[HN Gopher] GitHub Copilot investigation
___________________________________________________________________
GitHub Copilot investigation
Author : john-doe
Score : 102 points
Date : 2022-10-17 22:30 UTC (29 minutes ago)
(HTM) web link (githubcopilotinvestigation.com)
(TXT) w3m dump (githubcopilotinvestigation.com)
| jasone wrote:
| I really don't care if my code gets ingested and regurgitated by
| Copilot, but it seems rather a stretch to imagine that this is
| fair use, in part because it separates me from the legal
| protections afforded by the licenses I released my software
| under. In my ideal world, Copilot would be legally viable, and
| releasing my software without restriction wouldn't be risky.
|
| As a long-time open source software developer, I have favored the
| 2-clause BSD and MIT licenses because they are the simplest
| licenses that provide me some liability protection. I would
| release code into the public domain if that didn't increase the
| likelihood of being sued, whether for liability, or for someone
| else claiming intellectual rights to code I actually wrote.
| armchairhacker wrote:
| One issue I see with Copilot is that they get free access to all
| open-source data on GitHub, but using GitHub APIs to download the
| data yourself isn't possible (rate limiting).
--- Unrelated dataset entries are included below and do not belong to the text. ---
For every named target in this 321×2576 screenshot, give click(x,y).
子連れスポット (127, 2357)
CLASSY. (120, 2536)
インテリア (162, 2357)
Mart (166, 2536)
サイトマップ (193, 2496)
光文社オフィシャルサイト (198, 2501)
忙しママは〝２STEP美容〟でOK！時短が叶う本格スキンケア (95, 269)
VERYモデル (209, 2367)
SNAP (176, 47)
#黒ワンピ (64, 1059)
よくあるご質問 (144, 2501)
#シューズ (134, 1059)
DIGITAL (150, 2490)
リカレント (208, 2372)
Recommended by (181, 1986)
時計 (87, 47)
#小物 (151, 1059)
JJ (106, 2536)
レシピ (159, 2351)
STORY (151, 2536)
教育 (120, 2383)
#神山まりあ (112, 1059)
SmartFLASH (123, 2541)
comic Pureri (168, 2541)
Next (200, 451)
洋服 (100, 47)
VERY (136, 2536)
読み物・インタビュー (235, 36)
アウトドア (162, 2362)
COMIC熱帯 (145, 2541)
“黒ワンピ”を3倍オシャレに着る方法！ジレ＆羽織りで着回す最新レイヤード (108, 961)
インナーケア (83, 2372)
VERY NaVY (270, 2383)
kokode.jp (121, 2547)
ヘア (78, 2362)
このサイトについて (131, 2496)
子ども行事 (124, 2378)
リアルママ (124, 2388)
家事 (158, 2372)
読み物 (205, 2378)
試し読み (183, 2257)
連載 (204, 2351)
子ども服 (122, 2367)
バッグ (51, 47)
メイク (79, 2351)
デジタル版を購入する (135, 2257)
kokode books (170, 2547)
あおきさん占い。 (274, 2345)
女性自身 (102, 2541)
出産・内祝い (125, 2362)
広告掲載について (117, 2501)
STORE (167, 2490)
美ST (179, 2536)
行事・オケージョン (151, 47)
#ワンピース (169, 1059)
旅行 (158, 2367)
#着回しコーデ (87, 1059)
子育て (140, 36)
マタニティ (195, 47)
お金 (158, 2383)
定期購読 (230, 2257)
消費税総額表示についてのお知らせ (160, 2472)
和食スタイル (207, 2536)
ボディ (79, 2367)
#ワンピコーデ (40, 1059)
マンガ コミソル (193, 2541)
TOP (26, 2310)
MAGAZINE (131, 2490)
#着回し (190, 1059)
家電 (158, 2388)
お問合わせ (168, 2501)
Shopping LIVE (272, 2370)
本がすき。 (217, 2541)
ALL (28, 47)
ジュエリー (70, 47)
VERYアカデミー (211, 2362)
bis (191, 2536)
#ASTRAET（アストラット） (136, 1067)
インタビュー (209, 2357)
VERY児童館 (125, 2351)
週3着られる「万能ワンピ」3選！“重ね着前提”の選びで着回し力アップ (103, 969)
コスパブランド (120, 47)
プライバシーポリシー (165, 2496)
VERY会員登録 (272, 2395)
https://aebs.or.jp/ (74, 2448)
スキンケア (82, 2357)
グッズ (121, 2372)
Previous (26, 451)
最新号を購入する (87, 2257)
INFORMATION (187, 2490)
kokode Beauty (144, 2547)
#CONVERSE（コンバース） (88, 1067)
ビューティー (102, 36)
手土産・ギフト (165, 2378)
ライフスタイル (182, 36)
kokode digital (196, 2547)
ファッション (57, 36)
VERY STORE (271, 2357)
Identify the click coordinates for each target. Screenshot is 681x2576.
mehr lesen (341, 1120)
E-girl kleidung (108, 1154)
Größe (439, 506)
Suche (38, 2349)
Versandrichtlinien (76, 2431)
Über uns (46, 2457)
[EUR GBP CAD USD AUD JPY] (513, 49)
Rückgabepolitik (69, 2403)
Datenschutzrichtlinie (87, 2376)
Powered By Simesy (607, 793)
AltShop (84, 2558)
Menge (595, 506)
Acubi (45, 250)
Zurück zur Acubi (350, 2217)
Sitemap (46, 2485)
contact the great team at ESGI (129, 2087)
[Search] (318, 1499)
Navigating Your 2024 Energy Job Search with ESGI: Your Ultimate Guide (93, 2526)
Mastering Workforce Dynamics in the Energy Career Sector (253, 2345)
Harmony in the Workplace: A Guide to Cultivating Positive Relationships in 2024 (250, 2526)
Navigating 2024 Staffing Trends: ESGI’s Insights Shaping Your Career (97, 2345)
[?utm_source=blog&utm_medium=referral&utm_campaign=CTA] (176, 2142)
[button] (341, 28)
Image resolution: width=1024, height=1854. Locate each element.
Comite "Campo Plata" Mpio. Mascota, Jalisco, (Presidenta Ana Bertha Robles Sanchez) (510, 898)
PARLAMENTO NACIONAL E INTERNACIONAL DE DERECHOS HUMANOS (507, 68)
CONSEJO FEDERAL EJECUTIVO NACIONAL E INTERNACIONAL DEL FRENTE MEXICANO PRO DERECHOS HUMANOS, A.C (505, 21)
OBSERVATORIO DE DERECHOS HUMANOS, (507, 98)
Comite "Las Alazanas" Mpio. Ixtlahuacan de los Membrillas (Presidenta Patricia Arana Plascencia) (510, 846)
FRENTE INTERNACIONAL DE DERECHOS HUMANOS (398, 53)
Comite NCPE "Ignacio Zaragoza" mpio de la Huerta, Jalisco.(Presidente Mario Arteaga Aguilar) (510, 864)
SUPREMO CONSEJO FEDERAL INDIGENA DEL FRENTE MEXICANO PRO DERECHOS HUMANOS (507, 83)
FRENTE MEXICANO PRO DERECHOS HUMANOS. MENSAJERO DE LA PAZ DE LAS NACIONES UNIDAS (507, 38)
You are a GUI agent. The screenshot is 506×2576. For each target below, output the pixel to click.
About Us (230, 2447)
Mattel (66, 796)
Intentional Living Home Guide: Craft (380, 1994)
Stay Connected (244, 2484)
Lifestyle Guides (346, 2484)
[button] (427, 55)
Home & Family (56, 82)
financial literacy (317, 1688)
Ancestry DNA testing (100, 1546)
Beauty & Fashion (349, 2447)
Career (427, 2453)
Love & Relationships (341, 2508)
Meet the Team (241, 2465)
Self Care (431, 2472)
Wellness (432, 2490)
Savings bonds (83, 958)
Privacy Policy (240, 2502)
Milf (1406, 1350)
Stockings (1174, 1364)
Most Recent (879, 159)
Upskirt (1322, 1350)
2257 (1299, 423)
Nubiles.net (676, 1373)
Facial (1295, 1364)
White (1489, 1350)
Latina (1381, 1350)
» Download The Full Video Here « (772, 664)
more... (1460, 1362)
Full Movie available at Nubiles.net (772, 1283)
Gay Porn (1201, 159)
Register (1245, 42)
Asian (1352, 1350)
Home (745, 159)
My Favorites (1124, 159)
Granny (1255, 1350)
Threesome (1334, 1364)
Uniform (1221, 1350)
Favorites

This is an unfair
| advantage. Copilot is not only making money off of open-source,
| they are making money off of open-source in a way others can't.
|
| I would love to see a lawsuit which requires GitHub to provide
| their full Copilot dataset.
| Kiro wrote:
| Abolish all copyright. You're all happily pirating movies and
| songs but code is for some reason sacred.
| ipaddr wrote:
| Doesn't really explain how co-pilot is stealing your community.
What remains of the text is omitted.